=== Information shown ===
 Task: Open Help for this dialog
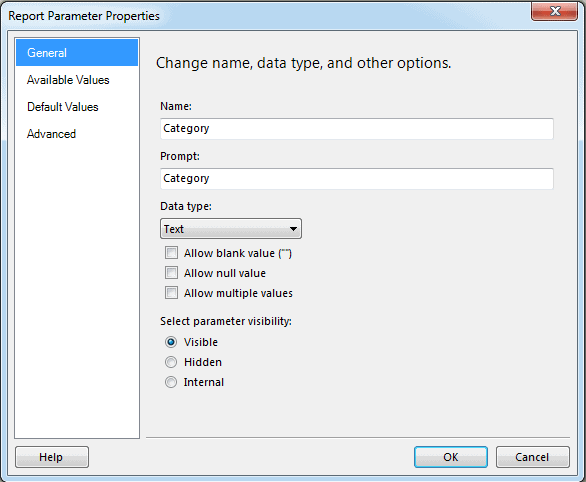pyautogui.click(x=52, y=457)
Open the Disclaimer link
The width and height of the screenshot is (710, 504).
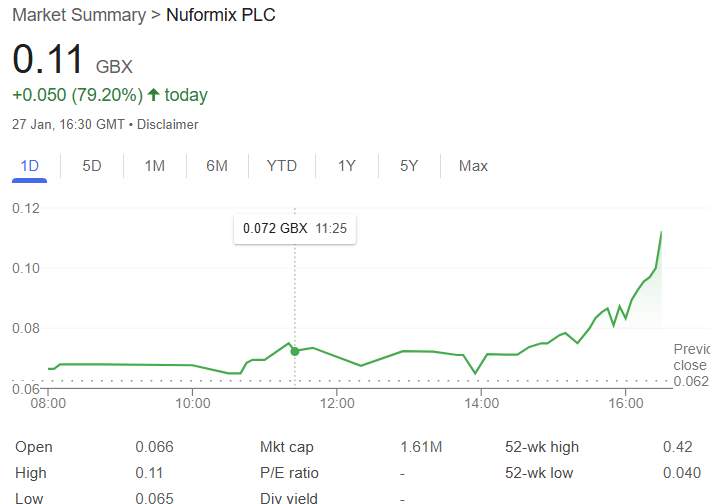pos(168,125)
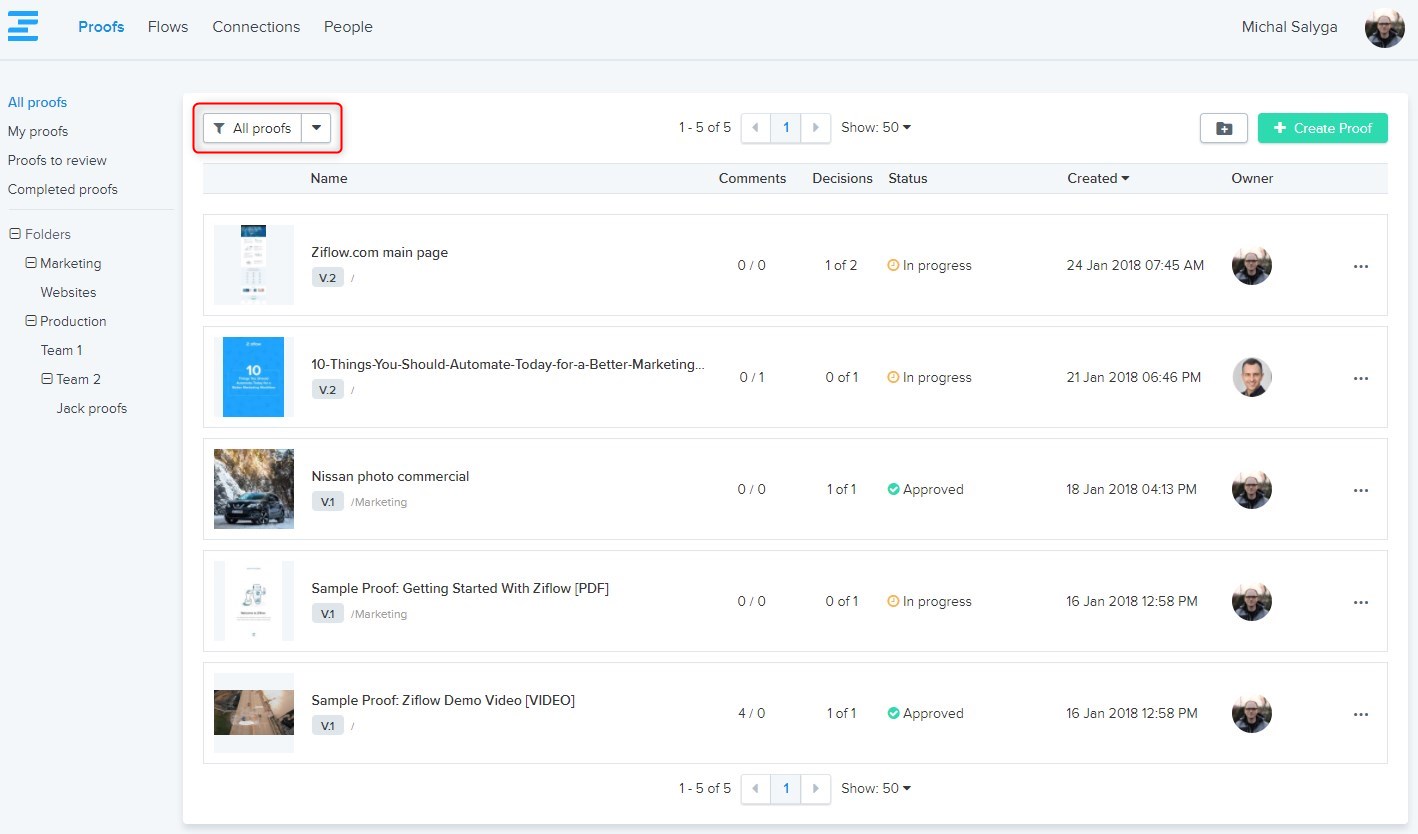Go to next page arrow in top pagination

(816, 128)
===
§ Exercise requirements:
Begin with the line that has "The width and" and continue to the last line of the entries, printing each line exactly and nothing else; include both ends and skip the pictures.

§ Answer space:
The width and height of the screenshot is (710, 504).
pos(168,125)
Go to next page arrow in top pagination

(816, 128)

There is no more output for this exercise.